**Task directions:**
Below are some records; quote exactly the lines from the one that contains "At what coordinates should I click to accomplish: Apply" through the one that contains "Open 个人信息 sidebar", inclusive, and no others.

________________

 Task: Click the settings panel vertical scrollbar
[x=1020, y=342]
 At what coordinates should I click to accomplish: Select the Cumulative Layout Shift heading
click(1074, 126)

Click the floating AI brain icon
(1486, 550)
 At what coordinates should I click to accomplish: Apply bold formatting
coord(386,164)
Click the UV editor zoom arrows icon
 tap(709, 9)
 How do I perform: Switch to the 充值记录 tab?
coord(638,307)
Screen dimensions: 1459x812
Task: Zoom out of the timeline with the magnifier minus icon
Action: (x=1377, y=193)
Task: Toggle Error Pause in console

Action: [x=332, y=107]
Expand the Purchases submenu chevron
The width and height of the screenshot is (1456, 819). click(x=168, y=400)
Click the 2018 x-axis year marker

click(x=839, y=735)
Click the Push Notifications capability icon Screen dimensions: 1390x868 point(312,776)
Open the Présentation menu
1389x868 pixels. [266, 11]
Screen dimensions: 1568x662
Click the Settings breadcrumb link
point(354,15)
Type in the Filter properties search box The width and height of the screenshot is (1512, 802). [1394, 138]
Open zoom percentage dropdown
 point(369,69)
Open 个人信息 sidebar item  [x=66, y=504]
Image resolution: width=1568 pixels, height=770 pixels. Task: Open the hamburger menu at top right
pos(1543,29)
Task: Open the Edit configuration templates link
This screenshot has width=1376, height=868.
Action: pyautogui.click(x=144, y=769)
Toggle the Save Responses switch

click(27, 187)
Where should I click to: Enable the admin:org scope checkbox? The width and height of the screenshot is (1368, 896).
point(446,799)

________________

**Exercise result:**
 At what coordinates should I click to accomplish: Apply bold formatting
coord(386,164)
Click the UV editor zoom arrows icon
 tap(709, 9)
 How do I perform: Switch to the 充值记录 tab?
coord(638,307)
Screen dimensions: 1459x812
Task: Zoom out of the timeline with the magnifier minus icon
Action: (x=1377, y=193)
Task: Toggle Error Pause in console

Action: [x=332, y=107]
Expand the Purchases submenu chevron
The width and height of the screenshot is (1456, 819). click(x=168, y=400)
Click the 2018 x-axis year marker

click(x=839, y=735)
Click the Push Notifications capability icon Screen dimensions: 1390x868 point(312,776)
Open the Présentation menu
1389x868 pixels. [266, 11]
Screen dimensions: 1568x662
Click the Settings breadcrumb link
point(354,15)
Type in the Filter properties search box The width and height of the screenshot is (1512, 802). [1394, 138]
Open zoom percentage dropdown
 point(369,69)
Open 个人信息 sidebar item  [x=66, y=504]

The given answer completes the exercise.